Voice Of America | Associated Press
BOGOTA, COLOMBIA — Venezuela’s former oil czar Rafael Ramirez was sued Friday by a Houston company that alleges he was behind demands for at least $10 million in bribes to sign off on deals to sell its energy assets in the South American country.
The civil complaint filed in Houston came just four days after a U.S. official told The Associated Press that Ramirez is suspected by prosecutors of having received bribes in connection to a major graft scheme at Venezuela’s state-run oil company, PDVSA.
In the new lawsuit, Harvest Natural Resources alleges that starting in 2012 it refused a $10 million bribe demand from a Florida-based oil consultant who said he was acting in the name of Ramirez, then PDVSA’s president and Venezuela’s oil minister. The company had reached an agreement to sell its stake in a joint venture with PDVSA for $725 million to Indonesia’s state-owned Pertamina.
Harvest claims that as a result of its refusal to pay up, Ramirez failed to approve the sale and the deal fell through. The complaint cited press reports in which Ramirez was quoted as saying that Venezuela was still analyzing the proposed sale and that “both the buyer and seller know what they need to do in order to obtain government approval.”
Ramirez, contacted Friday by AP, declined to comment on the suit but reiterated that he never asked for bribes or played a role in the selection of PDVSA’s business partners.
In 2013, Harvest says, it found another buyer, Argentina’s Pluspetrol, but was once again blocked by a similar pay-to-play scheme, the complaint charges. Ramirez’s successor as PDVSA chief, Eulogio del Pino, sent a letter to Harvest in which he allegedly called for payment of a “bonus” to the Oil Ministry, then headed by Asdrubal Chavez, a cousin of Venezuela’s late socialist leader Hugo Chavez.
Del Pino is also named as a defendant in the complaint along with two men who allegedly acted as intermediaries, the Florida-based consultant, Juan Mendoza, and a former deputy oil minister, Jose Angel Gonzalez.
Harvest says it finally managed to sell its Venezuela assets for a quarter of the original price in 2016, after Ramirez had been removed from PDVSA and was serving as Venezuela’s ambassador to the United Nations. Shortly after that, the U.S. company delisted and ceased doing business.
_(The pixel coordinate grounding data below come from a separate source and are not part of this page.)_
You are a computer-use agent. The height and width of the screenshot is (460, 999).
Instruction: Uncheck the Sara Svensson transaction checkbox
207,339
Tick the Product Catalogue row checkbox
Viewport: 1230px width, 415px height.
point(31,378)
“Harvest played by the rules and was punished for it — to the tune of $470 million — as foreign officials and less honorable companies lined each other’s pockets,” Dane Ball, a lawyer for Harvest, told AP.
In 2016, Venezuela’s opposition-led National Assembly said $11 billion went missing at PDVSA in the 2004-2014 period when Ramirez was in charge of the company. In 2015, the U.S. Treasury Department accused a bank in Andorra of laundering some $2 billion stolen from PDVSA.
Separately, Ramirez was named but not charged in an indictment partially unsealed Monday in Houston against five former PDVSA officials. The indictment alleges two of the charged individuals told businessmen that proceeds from bribes made in exchange for quick payments and contracts would be shared with a senior Venezuelan official.
That official was identified in the unsealed portion of the indictment only as “Official B.” The unidentified Venezuelan politician is Ramirez, a U.S. official told AP.
Ramirez is also the target of a separate criminal investigation in Venezuela, accused of taking a cut of oil contracts brokered by associates including his cousin. Del Pino and several other PDVSA officials were arrested in November in the same probe.
Ramirez has called the Venezuelan case retaliation for his decision to break with President Nicolas Maduro, who he has accused of running Venezuela’s once-thriving oil industry into the ground and abandoning Chavez’s revolutionary ideals.